Ortak değişkene göre düzeltilmiş yarı parametrik ve parametrik olmayan roc eğrilerinin bayesçi ve klasik yöntemlerle tahminlenmesi ve karşılaştırılması


Tezin Türü: Doktora

Tezin Yürütüldüğü Kurum: Eskişehir Osmangazi Üniversitesi, Sağlık Bilimleri Enstitüsü, BİYOİSTATİSTİK ANABİLİM DALI, Türkiye

Tezin Onay Tarihi: 2023

Tezin Dili: Türkçe

Öğrenci: YUSUF DİLBİLİR

Danışman: Ertuğrul Çolak

Özet:

Başlık: Ortak Değişkene Göre Düzeltilmiş Yarı Parametrik ve Parametrik Olmayan

ROC Eğrilerinin Bayesçi ve Klasik Yöntemlerle Tahminlenmesi ve Karşılaştırılması

Amaç: Tıbbi karar ve tanı testlerinde önemli bir yere sahip olan biyobelirteçlerin

etkililiğinin belirlenmesinde kullanılan ROC analizinde, ortak değişken etkisinin de

değerlendirildiği AROC yöntemlerinin karşılaştırılması tez kapsamına alınmıştır.
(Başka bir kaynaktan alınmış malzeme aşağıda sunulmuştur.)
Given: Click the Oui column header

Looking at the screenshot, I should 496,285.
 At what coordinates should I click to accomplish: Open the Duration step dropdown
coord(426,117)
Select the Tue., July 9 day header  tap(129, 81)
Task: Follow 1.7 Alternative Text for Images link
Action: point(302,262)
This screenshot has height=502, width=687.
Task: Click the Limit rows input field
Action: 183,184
Bu

çerçevede ortak değişkene göre düzeltmenin yapıldığı yarı parametrik ve parametrik

olmayan klasik yöntemler ile bayesçi yarı parametrik ve parametrik olmayan

yöntemler tez çalışması kapsamında belirlenen yöntemler olup bu yöntemlerin

tahminlenmesi ve performans karşılaştırılmalarının yapılması amaçlanmıştır.

Yöntem: Yöntemlerin değerlendirilmesinde, tekdüze dağılıma sahip ortak değişkenle

ilişkili olan biyobelirteç için farklı dağılım senaryoları oluşturulmuş olup bu

senaryoların her biri için yöntemlerin yakınsaması beklenen kriter AUC değerleri

belirlenmiştir. Modellerin performans karşılaştırmalarında AUC ve MSE dikkate

alınmıştır. Ayrıca yöntemlerin hasta ve sağlıklı gruplar için farklı örneklem

büyüklüklerindeki performanslarının değerlendirilebilmesi için simülasyon

çalışmasında her defasında n1 = n0 = (25, 50, 100, 200, 500) olacak şekilde veriler

türetilmiş olup her bir kombinasyona ait 1000’er döngülü benzetim çalışmaları

tasarlanmıştır.

Bulgular: Benzetim çalışmalarından elde edilen bulgular incelendiğinde normal

dağılıma sahip veri setlerinde başta yarı parametrik yöntemler olmak üzere tüm AROC

yöntemlerinin benzer performansa sahip olduğu görülmüştür. Çarpık dağılım

senaryolarında ise başta Kernel olmak üzere parametrik olmayan yöntemlerin daha

yüksek performansa sahip oldukları görülmüştür.

Sonuç: Sonuç olarak gerçek hayatta biyobelirteç değerlerinin hem hasta hem de

sağlıklı toplumda normal dağılım göstermesi az rastlanılan bir durumdur. Normal

dağılmayan veri setleri için ortak değişkene göre düzeltilmiş AROC modeli olarak

Kernel yönteminin kullanılması önerilmiştir.